Protecting Mobile Networks from WireX Botnet

By Sanjai Gangdharan, Regional Director SAARC, A10 Networks

In October 2016, the Mirai botnet commanded a number of devices such as routers, webcams, DVRs, IP cameras, thermostats, digital video recorders and other Internet-connected devices, to deploy DDoS payloads that surpass 1 Tbps throughputs. The botnets were used to launch massive DDoS attacks to take down servers, applications, services, and websites. It appears Mirai may have some competition. And its name is WireX Botnet.

Protecting Mobile Networks from WireX Botnet

Google recently removed roughly 300 apps from its Play Store after researchers found that the apps in question were secretly hijacking Android devices to feed traffic to wide-scale distributed denial of service (DDoS) attacks against multiple content delivery networks (CDNs) and content providers.

According to a team of researchers from Akamai, Cloudflare, Flashpoint, Google, Oracle Dyn, RiskIQ, Team Cymru and other organizations, the WireX botnet is to blame.

Akamai researchers first discovered WireX when it was used to attack one of its clients, a multinational hospitality company, by sending traffic from hundreds of thousands of IP addresses.

“The WireX botnet comprises primarily Android devices running malicious applications and is designed to create DDoS traffic. The botnet is sometimes associated with ransom notes to targets,” Cloudflare wrote in a blog post.
WireX used the hijacked devices to launch the volumetric application-layer DDoS attacks, Cloudflare noted. The traffic generated by the attack nodes was primarily HTTP GET requests, though some variants appeared to be capable of issuing POST requests. In other words, the botnet produces traffic resembling valid requests from generic HTTP clients and web browsers.

The malicious applications in question included media and video players, ringtones and other tools like storage managers. According to Gizmodo, the nefarious apps contained hidden malware that could use an Android device to participate in a DDoS attack as long as the device was powered on.
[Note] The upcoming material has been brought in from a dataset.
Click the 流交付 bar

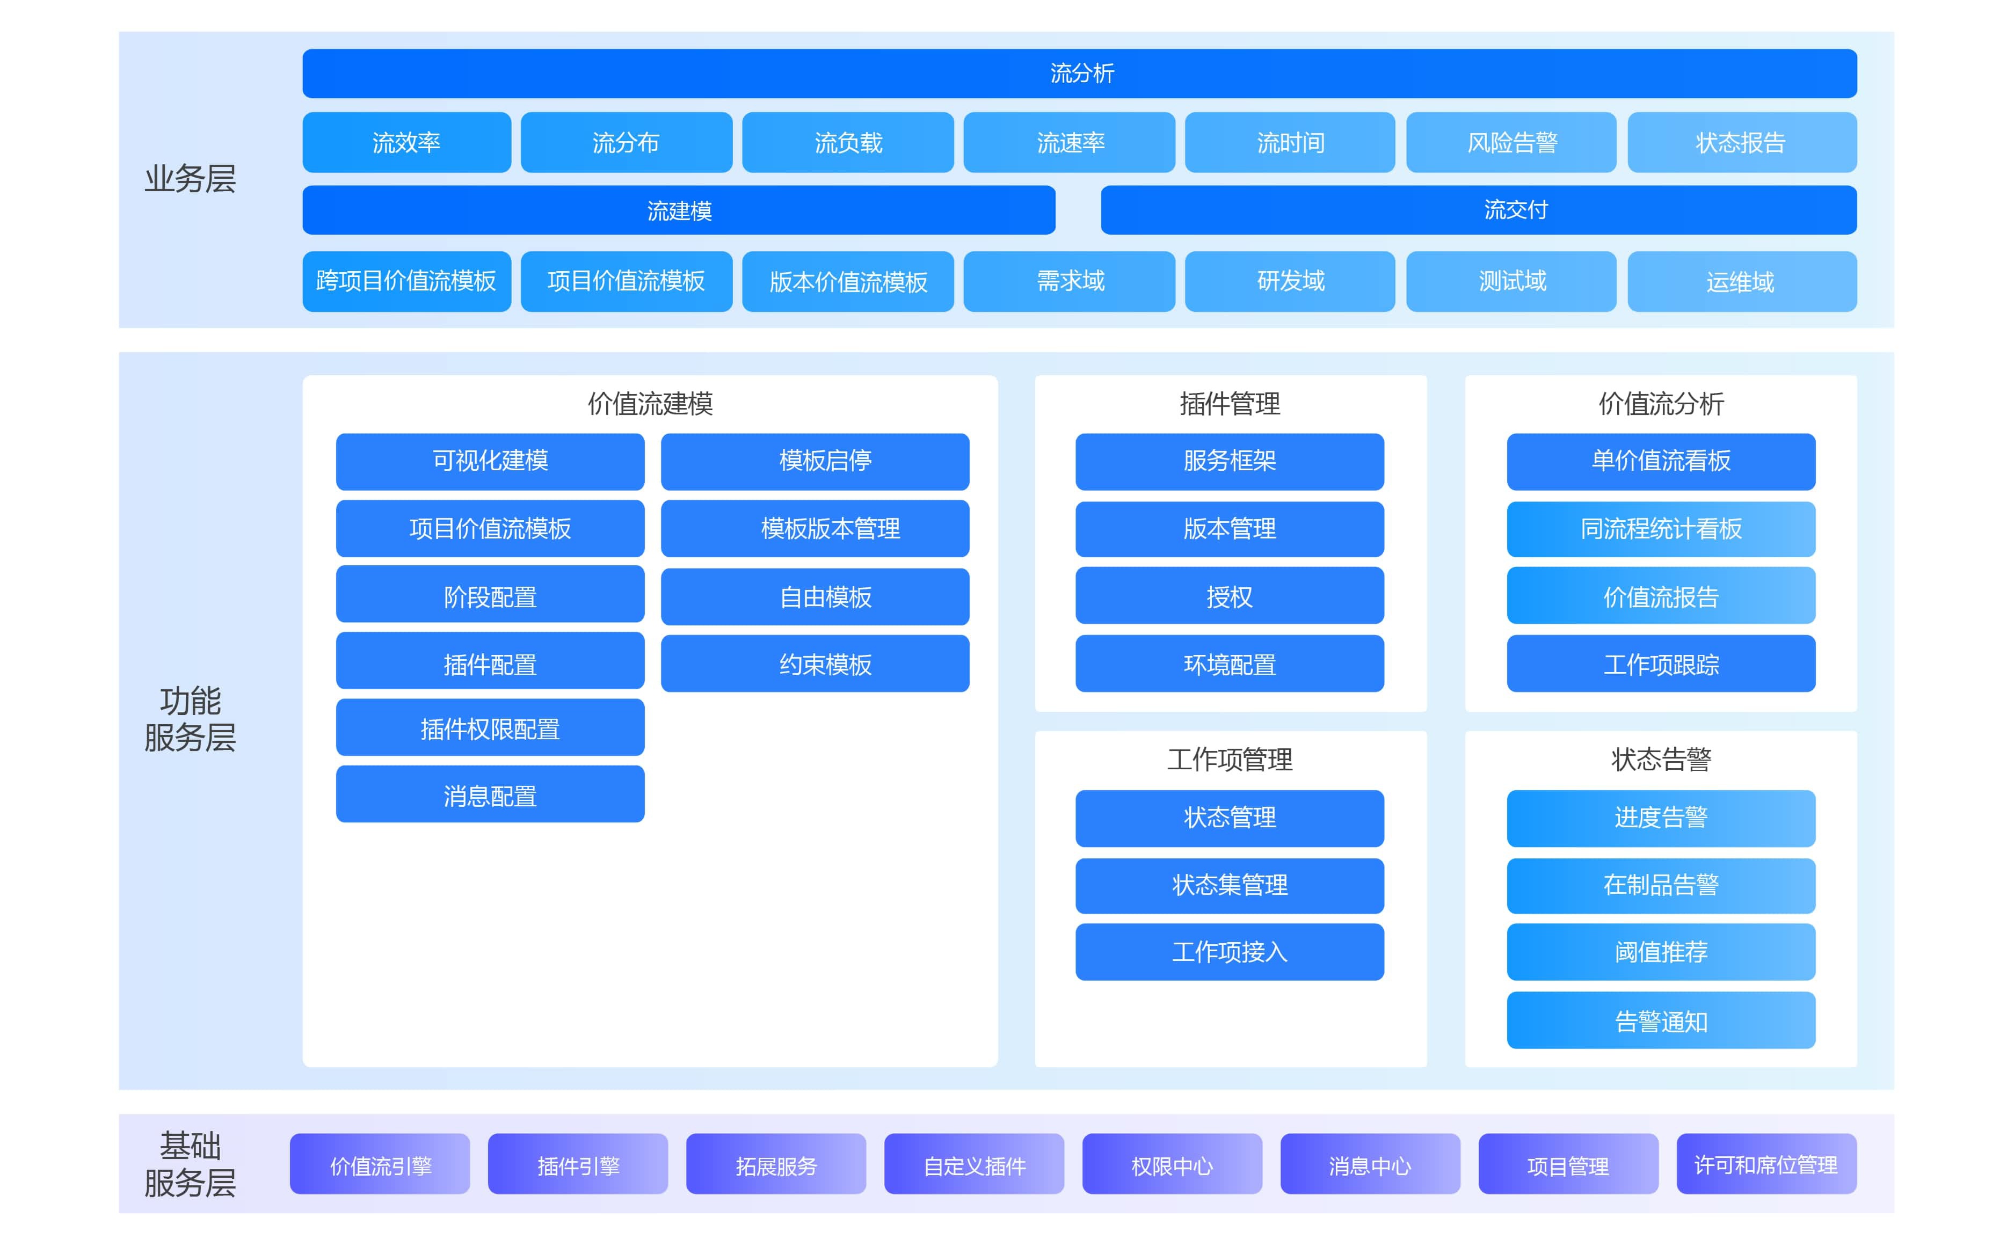coord(1477,211)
It’s unclear how many devices were infected – one researcher told KrebsOnSecurity that WireX infected a minimum of 70,000 devices, but noted that estimate is conservative. It is believed that devices from more than 100 countries were used to participate in the attacks.

Mr Sanjai Gangadharan, Regional Director SAARC at A10 Networks
Mr Sanjai Gangadharan, Regional Director SAARC at A10 Networks

“Seventy thousand was a safe bet because this botnet makes it so that if you’re driving down the highway and your phone is busy attacking some website, there’s a chance your device could show up in the attack logs with three or four or even five different Internet addresses,” Akamai Senior Engineer Chad Seaman said in an interview with KrebsOnSecurity. “We saw attacks coming from infected devices in over 100 countries. It was coming from everywhere.”
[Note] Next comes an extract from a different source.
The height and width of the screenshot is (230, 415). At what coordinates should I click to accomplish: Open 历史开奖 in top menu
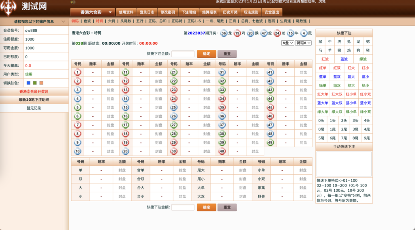point(230,12)
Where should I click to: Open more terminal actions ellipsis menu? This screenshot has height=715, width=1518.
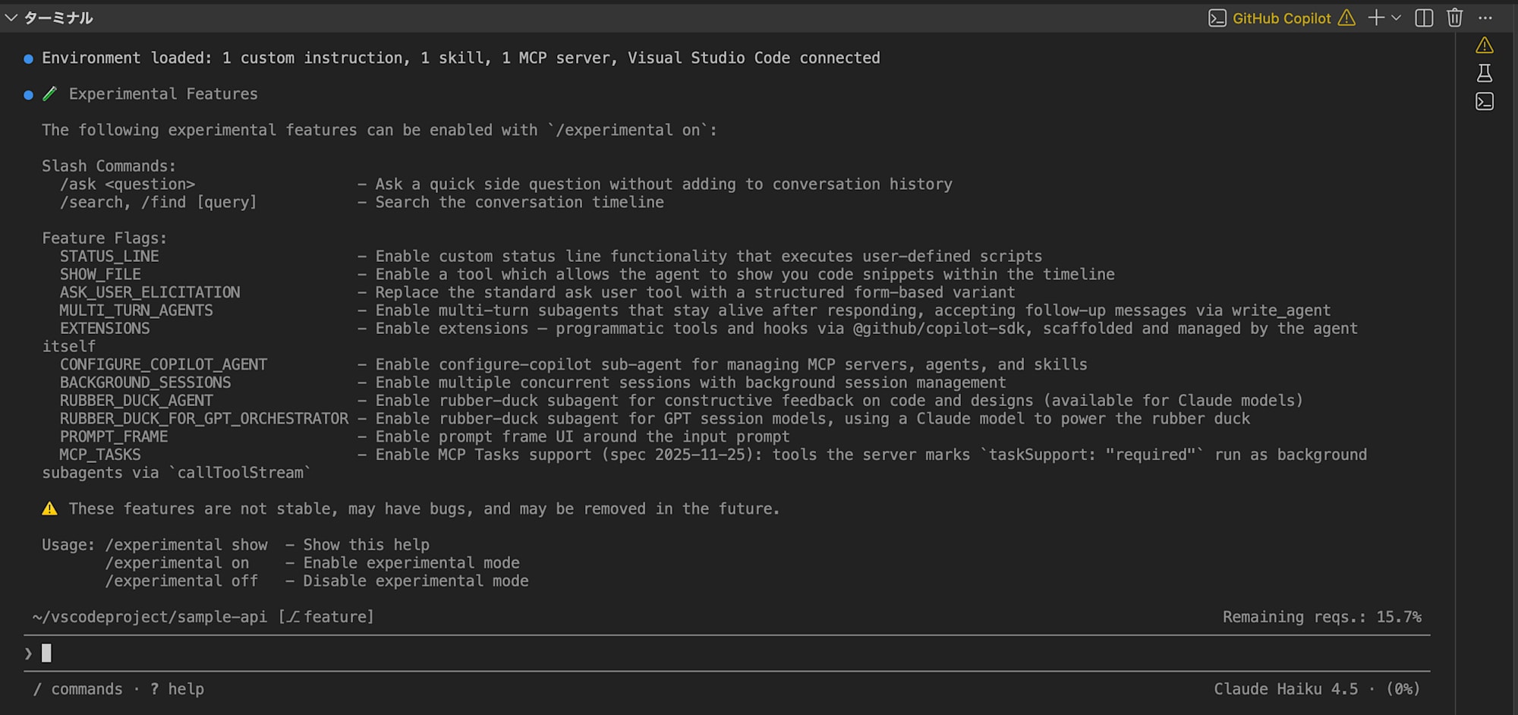1485,17
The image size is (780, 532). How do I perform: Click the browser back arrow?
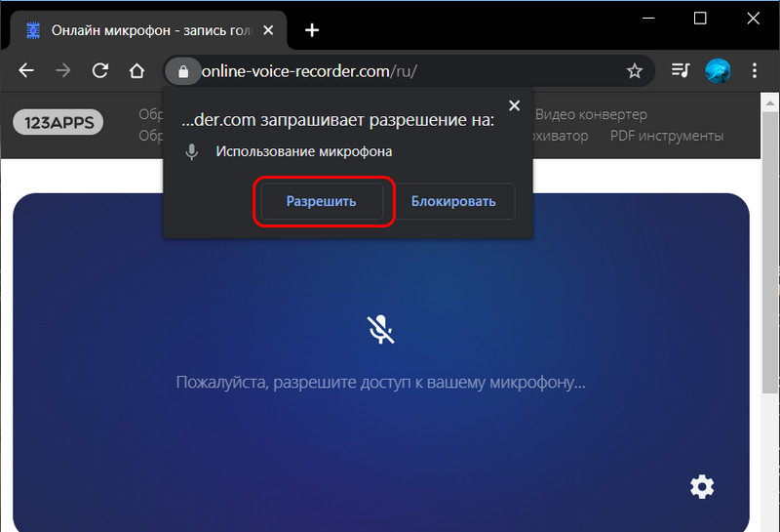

WireX, much like its predecessor Mirai, illustrates the importance of protecting your network and applications from attacks. Large-scale attacks can come from anywhere, even a botnet comprising tens of thousands of Android devices. As these types of attacks grow in frequency, sophistication, and size, organizations need to solutions in place to stop them before they have the opportunity wreak havoc.
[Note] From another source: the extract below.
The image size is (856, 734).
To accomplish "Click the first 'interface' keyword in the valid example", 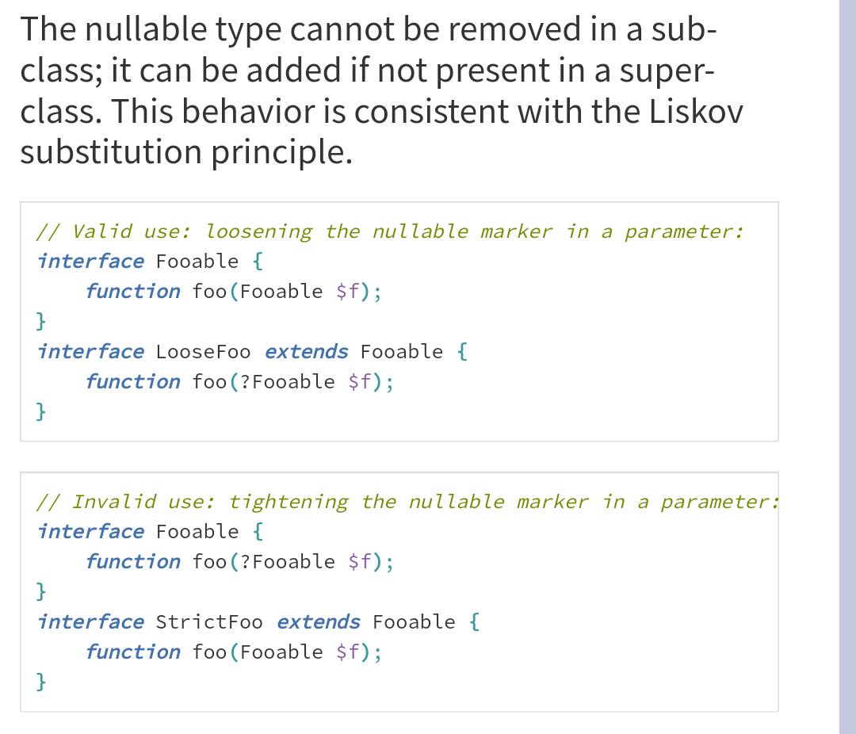I will [x=90, y=262].
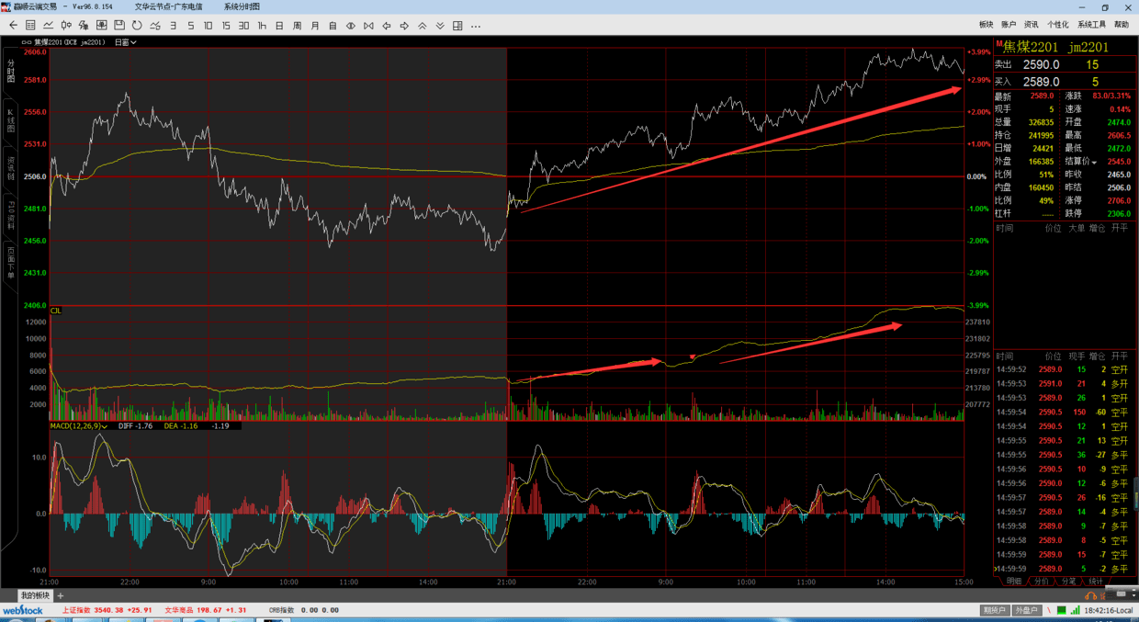Click the double down chevron icon
The height and width of the screenshot is (622, 1139).
point(440,26)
WireX is unique in that it introduces a new threat: Weaponized smartphones, which introduces billions of endpoints ripe for an infection that can propagate bad agents upon a mobile network.

Traditionally, mobile and service provider networks are protected against attacks that come in through the Internet. However, many critical components are left unprotected based on the assumption that attacks will be stopped at the Internet edge. Attacks like WireX change this paradigm.

“WireX proves that attacks can originate from inside a mobile network as well, and a few thousand infected hosts can affect the brain of a mobile network,” A10 Director of Product Management Yasir Liaqatullah said. “These infected smartphones will eventually start to attack the critical components of mobile networks, and the potential fallout from that could be tremendous.”

Attacks like WireX reinforce the need for service providers to protect their key assets on all fronts – not just from attacks from the outside, but from the inside as well.

To combat attacks like WireX, service providers and mobile network operators need an intelligent, scalable DDoS defense solution between smartphones and the mobile network infrastructure, both the internal and external. To address this sophisticated type of attack, a modern DDoS solution requires intelligence to understand the changing nature of a polymorphic attack, which has the ability to change signatures and varying headers, like those launched by WireX.

Placing high-performance, scalable and intelligent threat protection in the mobile network will help service providers defend against these billions of weaponized endpoints and empower them to detect online threats and multi-vector attacks types of attacks, learn from them and, most importantly, stop them.

A multi-layered approach will ensure service providers’ and mobile operators’ entire infrastructure – both inside and out – is protected from threats. Also, a high-performance DDoS solution can protect against megabit to terabit multi-vector DDoS attacks, like those fueled by WireX.